Work instruction | Return every record exactly as written.

Materials provided |
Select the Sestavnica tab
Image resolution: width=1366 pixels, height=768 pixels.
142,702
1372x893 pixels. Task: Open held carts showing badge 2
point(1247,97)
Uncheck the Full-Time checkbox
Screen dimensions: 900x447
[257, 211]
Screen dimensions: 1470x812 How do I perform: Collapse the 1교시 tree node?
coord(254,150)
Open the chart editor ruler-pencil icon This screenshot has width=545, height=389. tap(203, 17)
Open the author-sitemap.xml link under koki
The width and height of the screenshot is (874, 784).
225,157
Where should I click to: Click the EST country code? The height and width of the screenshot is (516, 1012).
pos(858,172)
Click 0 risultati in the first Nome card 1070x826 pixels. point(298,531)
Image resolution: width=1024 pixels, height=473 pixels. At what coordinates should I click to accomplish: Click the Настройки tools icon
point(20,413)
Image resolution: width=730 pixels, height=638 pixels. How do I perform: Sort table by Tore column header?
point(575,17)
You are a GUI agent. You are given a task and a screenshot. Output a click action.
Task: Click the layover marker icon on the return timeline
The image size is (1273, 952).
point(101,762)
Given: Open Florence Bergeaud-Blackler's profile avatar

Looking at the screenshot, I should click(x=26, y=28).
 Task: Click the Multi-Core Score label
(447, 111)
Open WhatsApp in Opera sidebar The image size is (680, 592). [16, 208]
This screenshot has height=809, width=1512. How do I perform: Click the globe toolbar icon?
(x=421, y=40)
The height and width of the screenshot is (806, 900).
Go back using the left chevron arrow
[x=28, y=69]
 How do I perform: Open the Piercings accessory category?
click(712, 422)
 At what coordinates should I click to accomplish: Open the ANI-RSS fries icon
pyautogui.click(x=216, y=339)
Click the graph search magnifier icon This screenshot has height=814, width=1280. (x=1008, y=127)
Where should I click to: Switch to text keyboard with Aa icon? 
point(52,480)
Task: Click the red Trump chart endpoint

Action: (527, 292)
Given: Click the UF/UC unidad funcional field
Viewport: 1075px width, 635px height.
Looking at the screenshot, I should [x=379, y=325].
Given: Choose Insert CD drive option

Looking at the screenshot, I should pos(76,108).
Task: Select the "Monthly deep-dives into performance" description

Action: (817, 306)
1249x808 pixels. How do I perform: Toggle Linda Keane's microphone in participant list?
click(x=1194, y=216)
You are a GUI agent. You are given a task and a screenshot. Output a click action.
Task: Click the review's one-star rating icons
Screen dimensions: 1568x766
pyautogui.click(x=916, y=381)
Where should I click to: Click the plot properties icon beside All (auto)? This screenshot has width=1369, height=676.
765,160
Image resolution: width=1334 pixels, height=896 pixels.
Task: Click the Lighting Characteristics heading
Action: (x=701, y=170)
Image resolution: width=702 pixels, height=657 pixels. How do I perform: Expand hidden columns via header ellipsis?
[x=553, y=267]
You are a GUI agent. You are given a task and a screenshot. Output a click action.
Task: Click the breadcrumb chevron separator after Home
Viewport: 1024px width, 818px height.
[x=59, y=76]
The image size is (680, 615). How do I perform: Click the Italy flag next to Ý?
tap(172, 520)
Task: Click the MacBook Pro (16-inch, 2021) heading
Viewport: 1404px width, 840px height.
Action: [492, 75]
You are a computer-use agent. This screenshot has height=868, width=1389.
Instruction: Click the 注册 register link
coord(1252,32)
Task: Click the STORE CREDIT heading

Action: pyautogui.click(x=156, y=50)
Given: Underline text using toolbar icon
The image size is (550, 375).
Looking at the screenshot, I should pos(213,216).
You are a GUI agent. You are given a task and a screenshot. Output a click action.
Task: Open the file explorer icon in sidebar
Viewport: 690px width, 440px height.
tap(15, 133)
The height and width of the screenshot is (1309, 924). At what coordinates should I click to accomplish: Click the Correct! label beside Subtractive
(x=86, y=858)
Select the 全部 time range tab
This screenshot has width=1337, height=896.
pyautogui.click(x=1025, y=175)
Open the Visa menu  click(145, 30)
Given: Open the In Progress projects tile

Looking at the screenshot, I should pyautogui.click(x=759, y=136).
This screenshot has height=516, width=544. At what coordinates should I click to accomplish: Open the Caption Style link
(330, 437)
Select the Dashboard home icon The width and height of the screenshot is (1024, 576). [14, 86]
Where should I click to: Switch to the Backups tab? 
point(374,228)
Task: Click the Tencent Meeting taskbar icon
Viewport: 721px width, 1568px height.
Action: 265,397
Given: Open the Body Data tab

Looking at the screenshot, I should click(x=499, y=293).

Your solution |
Select the Sestavnica tab
Image resolution: width=1366 pixels, height=768 pixels.
142,702
1372x893 pixels. Task: Open held carts showing badge 2
point(1247,97)
Uncheck the Full-Time checkbox
Screen dimensions: 900x447
[257, 211]
Screen dimensions: 1470x812 How do I perform: Collapse the 1교시 tree node?
coord(254,150)
Open the chart editor ruler-pencil icon This screenshot has width=545, height=389. tap(203, 17)
Open the author-sitemap.xml link under koki
The width and height of the screenshot is (874, 784).
225,157
Where should I click to: Click the EST country code? The height and width of the screenshot is (516, 1012).
pos(858,172)
Click 0 risultati in the first Nome card 1070x826 pixels. point(298,531)
Image resolution: width=1024 pixels, height=473 pixels. At what coordinates should I click to accomplish: Click the Настройки tools icon
point(20,413)
Image resolution: width=730 pixels, height=638 pixels. How do I perform: Sort table by Tore column header?
point(575,17)
You are a GUI agent. You are given a task and a screenshot. Output a click action.
Task: Click the layover marker icon on the return timeline
The image size is (1273, 952).
point(101,762)
Given: Open Florence Bergeaud-Blackler's profile avatar

Looking at the screenshot, I should click(x=26, y=28).
 Task: Click the Multi-Core Score label
(447, 111)
Open WhatsApp in Opera sidebar The image size is (680, 592). [16, 208]
This screenshot has height=809, width=1512. How do I perform: Click the globe toolbar icon?
(x=421, y=40)
The height and width of the screenshot is (806, 900).
Go back using the left chevron arrow
[x=28, y=69]
 How do I perform: Open the Piercings accessory category?
click(712, 422)
 At what coordinates should I click to accomplish: Open the ANI-RSS fries icon
pyautogui.click(x=216, y=339)
Click the graph search magnifier icon This screenshot has height=814, width=1280. (x=1008, y=127)
Where should I click to: Switch to text keyboard with Aa icon? 
point(52,480)
Task: Click the red Trump chart endpoint

Action: (527, 292)
Given: Click the UF/UC unidad funcional field
Viewport: 1075px width, 635px height.
Looking at the screenshot, I should [x=379, y=325].
Given: Choose Insert CD drive option

Looking at the screenshot, I should pos(76,108).
Task: Select the "Monthly deep-dives into performance" description

Action: (817, 306)
1249x808 pixels. How do I perform: Toggle Linda Keane's microphone in participant list?
click(x=1194, y=216)
You are a GUI agent. You are given a task and a screenshot. Output a click action.
Task: Click the review's one-star rating icons
Screen dimensions: 1568x766
pyautogui.click(x=916, y=381)
Where should I click to: Click the plot properties icon beside All (auto)? This screenshot has width=1369, height=676.
765,160
Image resolution: width=1334 pixels, height=896 pixels.
Task: Click the Lighting Characteristics heading
Action: (x=701, y=170)
Image resolution: width=702 pixels, height=657 pixels. How do I perform: Expand hidden columns via header ellipsis?
[x=553, y=267]
You are a GUI agent. You are given a task and a screenshot. Output a click action.
Task: Click the breadcrumb chevron separator after Home
Viewport: 1024px width, 818px height.
[x=59, y=76]
The image size is (680, 615). How do I perform: Click the Italy flag next to Ý?
tap(172, 520)
Task: Click the MacBook Pro (16-inch, 2021) heading
Viewport: 1404px width, 840px height.
Action: [492, 75]
You are a computer-use agent. This screenshot has height=868, width=1389.
Instruction: Click the 注册 register link
coord(1252,32)
Task: Click the STORE CREDIT heading

Action: pyautogui.click(x=156, y=50)
Given: Underline text using toolbar icon
The image size is (550, 375).
Looking at the screenshot, I should pos(213,216).
You are a GUI agent. You are given a task and a screenshot. Output a click action.
Task: Open the file explorer icon in sidebar
Viewport: 690px width, 440px height.
tap(15, 133)
The height and width of the screenshot is (1309, 924). At what coordinates should I click to accomplish: Click the Correct! label beside Subtractive
(x=86, y=858)
Select the 全部 time range tab
This screenshot has width=1337, height=896.
pyautogui.click(x=1025, y=175)
Open the Visa menu  click(145, 30)
Given: Open the In Progress projects tile

Looking at the screenshot, I should pyautogui.click(x=759, y=136).
This screenshot has height=516, width=544. At what coordinates should I click to accomplish: Open the Caption Style link
(330, 437)
Select the Dashboard home icon The width and height of the screenshot is (1024, 576). [14, 86]
Where should I click to: Switch to the Backups tab? 
point(374,228)
Task: Click the Tencent Meeting taskbar icon
Viewport: 721px width, 1568px height.
Action: 265,397
Given: Open the Body Data tab

Looking at the screenshot, I should click(x=499, y=293).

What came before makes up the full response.